Drake & 21 Savage Settle With Condé Nast Over Fake Vogue Cover
To promote their collaborative album Her Loss last year, Drake and 21 Savage staged fake media appearances such as visits to SNL and Howard Stern and a COLORS performance. One of those counterfeit promo ops was a fabricated Vogue cover, which got the rappers into legal trouble. Vogue’s parent company Condé Nast sued Drake and 21 less than a week after the album’s release, and two days later a judge ordered the duo to stop “misleading consumers” and “deceiving the public” by “using, displaying, dissenting or distributing.”
Now, as Semafor reports, Drake and 21 have settled with Condé for an undisclosed sum. The company initially asked for $4 million. According to an internal memo from Condé Nast general counsel Will Bowes, the company received a settlement that will “bolster our ongoing creative output, including Vogue editorial.” I guess in this case it was actually their loss.

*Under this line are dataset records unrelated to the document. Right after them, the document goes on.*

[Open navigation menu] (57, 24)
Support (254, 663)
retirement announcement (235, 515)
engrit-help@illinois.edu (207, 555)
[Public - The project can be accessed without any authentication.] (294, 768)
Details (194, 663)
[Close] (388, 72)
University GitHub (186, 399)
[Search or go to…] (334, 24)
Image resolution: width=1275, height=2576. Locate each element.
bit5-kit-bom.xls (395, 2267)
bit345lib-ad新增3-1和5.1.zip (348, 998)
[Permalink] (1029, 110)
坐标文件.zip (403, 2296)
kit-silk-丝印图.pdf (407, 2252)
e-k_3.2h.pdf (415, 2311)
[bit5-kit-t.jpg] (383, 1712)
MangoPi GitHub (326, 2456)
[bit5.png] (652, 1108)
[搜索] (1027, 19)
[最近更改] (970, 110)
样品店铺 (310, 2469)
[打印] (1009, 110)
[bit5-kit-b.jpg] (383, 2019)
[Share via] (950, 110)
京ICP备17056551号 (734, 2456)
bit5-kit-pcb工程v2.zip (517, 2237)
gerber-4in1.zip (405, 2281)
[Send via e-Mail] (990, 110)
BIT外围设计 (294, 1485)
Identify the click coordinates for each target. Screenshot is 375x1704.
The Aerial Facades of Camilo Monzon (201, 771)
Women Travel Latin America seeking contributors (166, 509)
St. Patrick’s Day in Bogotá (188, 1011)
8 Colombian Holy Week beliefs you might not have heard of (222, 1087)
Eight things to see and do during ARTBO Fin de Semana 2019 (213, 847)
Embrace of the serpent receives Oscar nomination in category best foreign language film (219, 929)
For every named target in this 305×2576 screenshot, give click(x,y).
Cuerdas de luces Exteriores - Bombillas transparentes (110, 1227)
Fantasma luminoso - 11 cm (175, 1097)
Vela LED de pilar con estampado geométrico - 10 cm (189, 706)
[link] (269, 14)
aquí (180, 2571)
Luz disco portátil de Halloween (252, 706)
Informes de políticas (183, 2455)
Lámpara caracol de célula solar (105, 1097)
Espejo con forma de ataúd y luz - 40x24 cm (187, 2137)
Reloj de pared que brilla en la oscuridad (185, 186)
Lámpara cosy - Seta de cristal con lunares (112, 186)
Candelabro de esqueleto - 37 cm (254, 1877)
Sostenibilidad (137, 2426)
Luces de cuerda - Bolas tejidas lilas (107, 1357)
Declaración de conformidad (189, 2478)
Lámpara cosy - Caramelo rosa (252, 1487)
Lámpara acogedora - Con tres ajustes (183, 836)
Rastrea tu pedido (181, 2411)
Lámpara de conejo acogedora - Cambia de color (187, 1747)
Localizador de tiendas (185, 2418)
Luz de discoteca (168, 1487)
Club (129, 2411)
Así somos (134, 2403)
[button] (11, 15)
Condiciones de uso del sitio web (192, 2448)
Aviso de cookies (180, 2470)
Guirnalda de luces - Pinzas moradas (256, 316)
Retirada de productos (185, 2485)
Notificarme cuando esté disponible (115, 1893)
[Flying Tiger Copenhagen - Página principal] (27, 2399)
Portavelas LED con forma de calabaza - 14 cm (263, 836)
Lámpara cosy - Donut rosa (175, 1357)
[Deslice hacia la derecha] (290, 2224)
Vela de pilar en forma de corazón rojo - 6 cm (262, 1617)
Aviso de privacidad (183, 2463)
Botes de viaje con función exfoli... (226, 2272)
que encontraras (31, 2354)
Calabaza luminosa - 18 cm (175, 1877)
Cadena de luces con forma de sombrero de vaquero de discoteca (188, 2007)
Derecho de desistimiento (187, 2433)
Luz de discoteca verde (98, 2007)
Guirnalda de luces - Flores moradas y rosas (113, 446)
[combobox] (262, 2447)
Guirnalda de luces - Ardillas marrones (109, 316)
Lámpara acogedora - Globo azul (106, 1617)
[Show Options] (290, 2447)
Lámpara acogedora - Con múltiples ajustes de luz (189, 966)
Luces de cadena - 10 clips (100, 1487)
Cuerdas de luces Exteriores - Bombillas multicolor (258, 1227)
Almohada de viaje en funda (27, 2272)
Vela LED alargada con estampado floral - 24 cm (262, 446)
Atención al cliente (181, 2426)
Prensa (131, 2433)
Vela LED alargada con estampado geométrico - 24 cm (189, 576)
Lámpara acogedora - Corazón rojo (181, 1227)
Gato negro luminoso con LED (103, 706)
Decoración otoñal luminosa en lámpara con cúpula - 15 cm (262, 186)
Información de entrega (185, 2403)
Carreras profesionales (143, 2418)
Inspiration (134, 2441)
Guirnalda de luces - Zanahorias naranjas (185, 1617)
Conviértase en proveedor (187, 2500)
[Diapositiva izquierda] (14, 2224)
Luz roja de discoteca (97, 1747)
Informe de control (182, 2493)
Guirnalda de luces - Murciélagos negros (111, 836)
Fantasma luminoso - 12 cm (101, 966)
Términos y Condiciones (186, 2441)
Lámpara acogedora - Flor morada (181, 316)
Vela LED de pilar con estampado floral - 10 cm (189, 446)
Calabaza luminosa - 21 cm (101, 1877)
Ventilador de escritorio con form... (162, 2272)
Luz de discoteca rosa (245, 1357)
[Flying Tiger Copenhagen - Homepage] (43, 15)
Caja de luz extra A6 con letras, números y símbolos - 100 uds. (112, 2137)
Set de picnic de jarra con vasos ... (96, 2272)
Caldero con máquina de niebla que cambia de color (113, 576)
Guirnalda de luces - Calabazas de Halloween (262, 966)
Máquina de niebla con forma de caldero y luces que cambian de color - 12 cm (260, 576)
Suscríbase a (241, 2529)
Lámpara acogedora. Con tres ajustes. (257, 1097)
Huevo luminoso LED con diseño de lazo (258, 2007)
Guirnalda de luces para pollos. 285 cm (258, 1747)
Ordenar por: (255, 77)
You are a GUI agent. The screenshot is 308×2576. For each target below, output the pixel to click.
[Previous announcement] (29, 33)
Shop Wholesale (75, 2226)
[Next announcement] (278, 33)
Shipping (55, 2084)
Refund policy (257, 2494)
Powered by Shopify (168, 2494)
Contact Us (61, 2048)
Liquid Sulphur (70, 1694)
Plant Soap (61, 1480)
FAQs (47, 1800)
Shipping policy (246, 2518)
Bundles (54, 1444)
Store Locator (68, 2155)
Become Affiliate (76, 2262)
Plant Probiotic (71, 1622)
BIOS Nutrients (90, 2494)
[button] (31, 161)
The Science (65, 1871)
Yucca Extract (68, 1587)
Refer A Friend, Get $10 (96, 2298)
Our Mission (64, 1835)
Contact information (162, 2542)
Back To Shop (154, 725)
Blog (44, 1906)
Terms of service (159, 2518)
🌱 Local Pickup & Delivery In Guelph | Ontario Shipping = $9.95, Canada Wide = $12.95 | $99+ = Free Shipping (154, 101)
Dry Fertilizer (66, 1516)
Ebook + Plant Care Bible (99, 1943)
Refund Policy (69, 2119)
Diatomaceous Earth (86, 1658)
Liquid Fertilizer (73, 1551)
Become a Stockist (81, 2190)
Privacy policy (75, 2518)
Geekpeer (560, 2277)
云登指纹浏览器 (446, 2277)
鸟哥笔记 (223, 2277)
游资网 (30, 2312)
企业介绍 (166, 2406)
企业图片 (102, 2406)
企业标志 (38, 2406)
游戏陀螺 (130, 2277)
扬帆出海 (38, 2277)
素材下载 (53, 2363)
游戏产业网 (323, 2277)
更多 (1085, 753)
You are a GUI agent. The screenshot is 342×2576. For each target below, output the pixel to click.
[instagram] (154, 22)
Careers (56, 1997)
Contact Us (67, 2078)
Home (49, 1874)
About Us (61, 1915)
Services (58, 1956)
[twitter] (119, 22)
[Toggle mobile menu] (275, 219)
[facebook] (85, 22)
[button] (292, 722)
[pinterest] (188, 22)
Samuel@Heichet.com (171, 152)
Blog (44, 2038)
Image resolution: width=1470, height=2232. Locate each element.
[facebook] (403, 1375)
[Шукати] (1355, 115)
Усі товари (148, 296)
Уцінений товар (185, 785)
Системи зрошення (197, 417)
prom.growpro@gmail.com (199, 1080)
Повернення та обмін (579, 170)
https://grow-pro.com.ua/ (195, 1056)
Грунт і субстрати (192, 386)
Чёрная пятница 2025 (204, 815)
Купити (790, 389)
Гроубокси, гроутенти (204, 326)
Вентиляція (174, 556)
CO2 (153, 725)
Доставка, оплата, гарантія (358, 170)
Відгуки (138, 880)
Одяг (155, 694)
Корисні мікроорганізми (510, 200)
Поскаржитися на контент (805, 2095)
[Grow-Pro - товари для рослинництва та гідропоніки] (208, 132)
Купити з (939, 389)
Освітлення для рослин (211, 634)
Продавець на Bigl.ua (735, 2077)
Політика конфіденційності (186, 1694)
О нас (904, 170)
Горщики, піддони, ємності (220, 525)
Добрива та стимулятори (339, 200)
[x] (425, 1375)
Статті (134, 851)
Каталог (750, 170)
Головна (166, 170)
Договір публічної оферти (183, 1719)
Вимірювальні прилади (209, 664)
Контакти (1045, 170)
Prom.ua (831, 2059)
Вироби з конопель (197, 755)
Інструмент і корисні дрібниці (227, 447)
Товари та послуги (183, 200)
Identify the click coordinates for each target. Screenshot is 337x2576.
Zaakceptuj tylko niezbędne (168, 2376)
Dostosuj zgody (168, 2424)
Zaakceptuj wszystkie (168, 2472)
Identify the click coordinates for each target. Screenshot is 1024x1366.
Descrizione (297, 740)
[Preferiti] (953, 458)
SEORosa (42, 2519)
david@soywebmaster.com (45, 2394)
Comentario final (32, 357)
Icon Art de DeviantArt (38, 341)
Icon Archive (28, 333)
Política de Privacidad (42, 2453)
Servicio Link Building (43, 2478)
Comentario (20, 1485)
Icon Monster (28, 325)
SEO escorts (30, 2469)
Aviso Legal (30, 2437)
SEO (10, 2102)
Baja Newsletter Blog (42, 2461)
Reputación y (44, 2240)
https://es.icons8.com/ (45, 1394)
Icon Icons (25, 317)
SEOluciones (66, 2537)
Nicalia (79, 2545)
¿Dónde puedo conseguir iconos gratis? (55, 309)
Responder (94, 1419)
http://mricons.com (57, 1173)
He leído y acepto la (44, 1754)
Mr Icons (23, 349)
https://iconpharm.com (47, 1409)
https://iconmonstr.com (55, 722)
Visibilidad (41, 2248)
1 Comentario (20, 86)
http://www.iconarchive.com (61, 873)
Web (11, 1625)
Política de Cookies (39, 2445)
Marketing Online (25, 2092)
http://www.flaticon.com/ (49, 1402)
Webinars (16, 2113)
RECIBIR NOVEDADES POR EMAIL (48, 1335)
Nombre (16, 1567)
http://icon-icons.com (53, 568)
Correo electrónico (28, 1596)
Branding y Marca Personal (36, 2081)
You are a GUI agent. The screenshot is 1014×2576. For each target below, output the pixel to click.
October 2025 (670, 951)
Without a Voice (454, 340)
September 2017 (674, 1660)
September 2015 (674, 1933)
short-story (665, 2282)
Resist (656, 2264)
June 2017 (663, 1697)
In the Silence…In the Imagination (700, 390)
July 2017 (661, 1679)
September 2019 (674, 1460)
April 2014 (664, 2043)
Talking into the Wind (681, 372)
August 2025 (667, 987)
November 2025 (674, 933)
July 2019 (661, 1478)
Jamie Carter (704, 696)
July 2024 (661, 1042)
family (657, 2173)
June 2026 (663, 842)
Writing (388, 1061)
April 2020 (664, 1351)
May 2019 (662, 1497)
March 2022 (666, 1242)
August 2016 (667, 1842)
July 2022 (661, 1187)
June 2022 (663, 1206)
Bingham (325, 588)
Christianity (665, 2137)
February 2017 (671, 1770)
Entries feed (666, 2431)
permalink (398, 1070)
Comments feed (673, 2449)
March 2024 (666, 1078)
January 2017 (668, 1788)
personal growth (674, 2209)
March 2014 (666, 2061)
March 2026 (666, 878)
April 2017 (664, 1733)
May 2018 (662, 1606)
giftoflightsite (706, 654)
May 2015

“As a creative company, we of course understand our brands may from time to time be referenced in other creative works,” Bowes wrote in the memo. “In this instance, however, it was clear to us that Drake and 21 Savage leveraged Vogue’s reputation for their own commercial purposes and, in the process, confused audiences who trust Vogue as the authoritative voice on fashion and culture.”